***** Source extract

Class TextData

java.lang.Object
ai.djl.basicdataset.utils.TextData

public class TextData extends Object
TextData is a utility for managing textual data within a Dataset.

See TextDataset for an example.

  • Constructor Details

  • Method Details

    • getDefaultConfiguration

      public static TextData.Configuration getDefaultConfiguration()
      Returns a good default TextData.Configuration to use for the constructor with defaults.
      Returns:
      a good default TextData.Configuration to use for the constructor with defaults
    • preprocess

      public void preprocess(ai.djl.ndarray.NDManager manager, List<String> newTextData) throws ai.djl.modality.nlp.embedding.EmbeddingException
      Preprocess the textData into NDArray by providing the data from the dataset.
      Parameters:
      manager - the
      newTextData - the data from the dataset
      Throws:
      ai.djl.modality.nlp.embedding.EmbeddingException - if there is an error while embedding input
    • setTextProcessors

      public void setTextProcessors(List<ai.djl.modality.nlp.preprocess.TextProcessor> textProcessors)
      Sets the text processors.
      Parameters:
      textProcessors - the new textProcessors
    • setTextEmbedding

      public void setTextEmbedding(ai.djl.modality.nlp.embedding.TextEmbedding textEmbedding)
      Sets the textEmbedding to embed the data with.
      Parameters:
      textEmbedding - the textEmbedding
    • getTextEmbedding

      public ai.djl.modality.nlp.embedding.TextEmbedding getTextEmbedding()
      Gets the TextEmbedding used to embed the data with.
      Returns:
      the TextEmbedding
    • setEmbeddingSize

      public void setEmbeddingSize(int embeddingSize)
      Sets the embedding size.
      Parameters:
      embeddingSize - the embedding size
    • getVocabulary

      public ai.djl.modality.nlp.Vocabulary getVocabulary()
      Gets the DefaultVocabulary built while preprocessing the text data.
      Returns:
      the DefaultVocabulary
    • getEmbedding

      public ai.djl.ndarray.NDArray getEmbedding(ai.djl.ndarray.NDManager manager, long index)
      Gets the text embedding for the given index of the text input.
      Parameters:
      manager - the manager for the embedding array
      index - the index of the text input
      Returns:
      the NDArray containing the text embedding
    • getRawText

      public String getRawText(long index)
      Gets the raw textual input.
      Parameters:
      index - the index of the text input
      Returns:
      the raw text
    • getProcessedText

      public List<String> getProcessedText(long index)
      Gets the textual input after preprocessing.
      Parameters:
      index - the index of the text input
      Returns:
      the list of processed tokens
    • getSize

      public int getSize()
      Returns the size of the data.
      Returns:
      the size of the data

**********
***** Material provided

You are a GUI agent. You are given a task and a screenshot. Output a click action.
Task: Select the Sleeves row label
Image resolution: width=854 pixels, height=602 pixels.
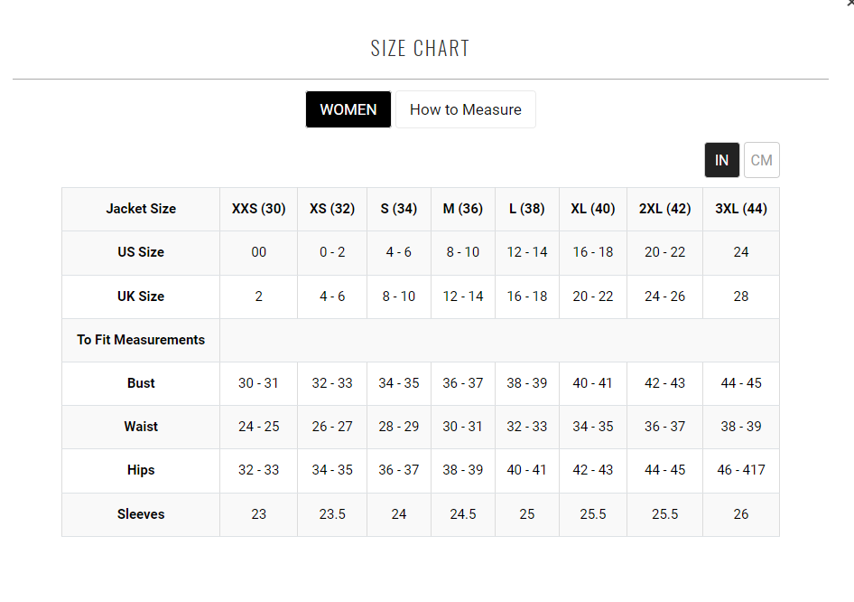pos(141,514)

**********

### Requirements
#1 Answer these questions using the TextData documentation:
(a) Which class does TextData extend?
(b) Which exception can the preprocess method throw?
(c) What does getProcessedText return?
#2 Reproduce the part of the TextData documentation between "public void setTextE" and "extEmbedding()", inclusive.
#3 Name every method in the TextData documentation that is declared with a void return type.

### Answers to the tasks
#1
(a) Object
(b) ai.djl.modality.nlp.embedding.EmbeddingException
(c) The list of processed tokens

#2
public void setTextEmbedding(ai.djl.modality.nlp.embedding.TextEmbedding textEmbedding)
      Sets the textEmbedding to embed the data with.
      Parameters:
      textEmbedding - the textEmbedding
    • getTextEmbedding

      public ai.djl.modality.nlp.embedding.TextEmbedding getTextEmbedding()

#3
preprocess
setTextProcessors
setTextEmbedding
setEmbeddingSize